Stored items
# # # # #

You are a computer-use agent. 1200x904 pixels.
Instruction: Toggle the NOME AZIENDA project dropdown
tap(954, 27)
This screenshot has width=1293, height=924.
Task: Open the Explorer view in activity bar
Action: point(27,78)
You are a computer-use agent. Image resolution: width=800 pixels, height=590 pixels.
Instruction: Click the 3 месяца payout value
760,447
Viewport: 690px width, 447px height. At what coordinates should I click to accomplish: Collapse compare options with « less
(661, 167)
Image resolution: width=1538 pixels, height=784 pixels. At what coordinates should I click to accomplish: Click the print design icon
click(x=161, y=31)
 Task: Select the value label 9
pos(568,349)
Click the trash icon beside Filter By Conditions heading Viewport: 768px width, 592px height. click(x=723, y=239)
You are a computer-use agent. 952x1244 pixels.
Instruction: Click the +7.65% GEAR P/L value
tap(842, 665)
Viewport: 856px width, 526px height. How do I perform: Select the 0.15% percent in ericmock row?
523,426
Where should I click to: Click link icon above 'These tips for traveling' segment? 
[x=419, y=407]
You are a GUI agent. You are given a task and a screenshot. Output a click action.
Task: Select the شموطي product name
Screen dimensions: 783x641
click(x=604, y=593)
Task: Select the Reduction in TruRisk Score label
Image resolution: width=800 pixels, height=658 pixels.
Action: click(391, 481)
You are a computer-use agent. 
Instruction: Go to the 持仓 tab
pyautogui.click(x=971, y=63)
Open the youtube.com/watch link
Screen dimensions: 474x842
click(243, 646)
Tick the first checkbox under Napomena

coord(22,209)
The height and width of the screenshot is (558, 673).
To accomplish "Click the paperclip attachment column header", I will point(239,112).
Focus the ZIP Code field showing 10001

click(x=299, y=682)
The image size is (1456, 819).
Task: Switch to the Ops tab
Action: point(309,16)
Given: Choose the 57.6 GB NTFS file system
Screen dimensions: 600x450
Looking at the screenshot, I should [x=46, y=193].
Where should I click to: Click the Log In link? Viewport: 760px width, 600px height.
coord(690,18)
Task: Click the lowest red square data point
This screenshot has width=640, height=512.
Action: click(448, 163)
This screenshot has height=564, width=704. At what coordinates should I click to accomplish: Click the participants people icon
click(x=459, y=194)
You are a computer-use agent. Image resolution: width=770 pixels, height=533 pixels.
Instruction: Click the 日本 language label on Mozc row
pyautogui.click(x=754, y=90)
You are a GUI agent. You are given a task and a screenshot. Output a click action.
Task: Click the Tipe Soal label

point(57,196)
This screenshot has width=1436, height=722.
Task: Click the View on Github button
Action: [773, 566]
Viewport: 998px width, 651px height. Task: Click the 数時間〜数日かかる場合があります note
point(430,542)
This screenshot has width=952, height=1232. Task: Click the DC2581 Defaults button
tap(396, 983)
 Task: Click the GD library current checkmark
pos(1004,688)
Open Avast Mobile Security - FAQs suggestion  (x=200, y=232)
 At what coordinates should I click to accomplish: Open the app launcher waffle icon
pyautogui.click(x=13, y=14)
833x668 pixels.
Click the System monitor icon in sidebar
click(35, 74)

# # # # #

* _THE PROBLEM_:
Lines after the one containing "The height and" are not wanted; repeat exactly each line above from the first up to and including it.

* _RESULT OF THE TASK_:
You are a computer-use agent. 1200x904 pixels.
Instruction: Toggle the NOME AZIENDA project dropdown
tap(954, 27)
This screenshot has width=1293, height=924.
Task: Open the Explorer view in activity bar
Action: point(27,78)
You are a computer-use agent. Image resolution: width=800 pixels, height=590 pixels.
Instruction: Click the 3 месяца payout value
760,447
Viewport: 690px width, 447px height. At what coordinates should I click to accomplish: Collapse compare options with « less
(661, 167)
Image resolution: width=1538 pixels, height=784 pixels. At what coordinates should I click to accomplish: Click the print design icon
click(x=161, y=31)
 Task: Select the value label 9
pos(568,349)
Click the trash icon beside Filter By Conditions heading Viewport: 768px width, 592px height. click(x=723, y=239)
You are a computer-use agent. 952x1244 pixels.
Instruction: Click the +7.65% GEAR P/L value
tap(842, 665)
Viewport: 856px width, 526px height. How do I perform: Select the 0.15% percent in ericmock row?
523,426
Where should I click to: Click link icon above 'These tips for traveling' segment? 
[x=419, y=407]
You are a GUI agent. You are given a task and a screenshot. Output a click action.
Task: Select the شموطي product name
Screen dimensions: 783x641
click(x=604, y=593)
Task: Select the Reduction in TruRisk Score label
Image resolution: width=800 pixels, height=658 pixels.
Action: click(391, 481)
You are a computer-use agent. 
Instruction: Go to the 持仓 tab
pyautogui.click(x=971, y=63)
Open the youtube.com/watch link
Screen dimensions: 474x842
click(243, 646)
Tick the first checkbox under Napomena

coord(22,209)
The height and width of the screenshot is (558, 673).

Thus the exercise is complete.